From the line containing "You are a computer-use" to the end of the entries, return every line exactly, both ends included, and add nothing.

----- Data to process

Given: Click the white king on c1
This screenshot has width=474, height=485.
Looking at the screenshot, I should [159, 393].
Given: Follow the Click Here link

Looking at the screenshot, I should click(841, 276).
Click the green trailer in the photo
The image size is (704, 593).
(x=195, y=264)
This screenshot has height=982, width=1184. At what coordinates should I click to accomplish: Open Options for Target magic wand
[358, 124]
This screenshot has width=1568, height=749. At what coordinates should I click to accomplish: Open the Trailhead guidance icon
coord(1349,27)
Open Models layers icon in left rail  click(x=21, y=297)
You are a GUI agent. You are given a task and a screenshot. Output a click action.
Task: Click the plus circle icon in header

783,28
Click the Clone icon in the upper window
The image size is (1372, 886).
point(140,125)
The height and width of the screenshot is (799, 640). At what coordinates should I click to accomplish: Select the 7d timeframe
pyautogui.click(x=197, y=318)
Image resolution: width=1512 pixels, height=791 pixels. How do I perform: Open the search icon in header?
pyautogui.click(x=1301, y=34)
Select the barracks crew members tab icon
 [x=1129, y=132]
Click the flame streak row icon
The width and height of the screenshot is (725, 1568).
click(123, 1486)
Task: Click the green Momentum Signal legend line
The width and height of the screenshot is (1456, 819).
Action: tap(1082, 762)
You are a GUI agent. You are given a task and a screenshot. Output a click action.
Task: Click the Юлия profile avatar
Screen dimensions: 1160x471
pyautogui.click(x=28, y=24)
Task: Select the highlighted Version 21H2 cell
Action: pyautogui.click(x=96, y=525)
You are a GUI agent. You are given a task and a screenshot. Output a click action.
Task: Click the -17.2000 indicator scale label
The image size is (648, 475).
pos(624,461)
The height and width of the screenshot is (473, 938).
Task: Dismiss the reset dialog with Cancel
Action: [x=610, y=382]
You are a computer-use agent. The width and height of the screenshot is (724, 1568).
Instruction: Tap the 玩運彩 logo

----------

- Reply to the task
You are a computer-use agent. The width and height of the screenshot is (724, 1568).
Instruction: Tap the 玩運彩 logo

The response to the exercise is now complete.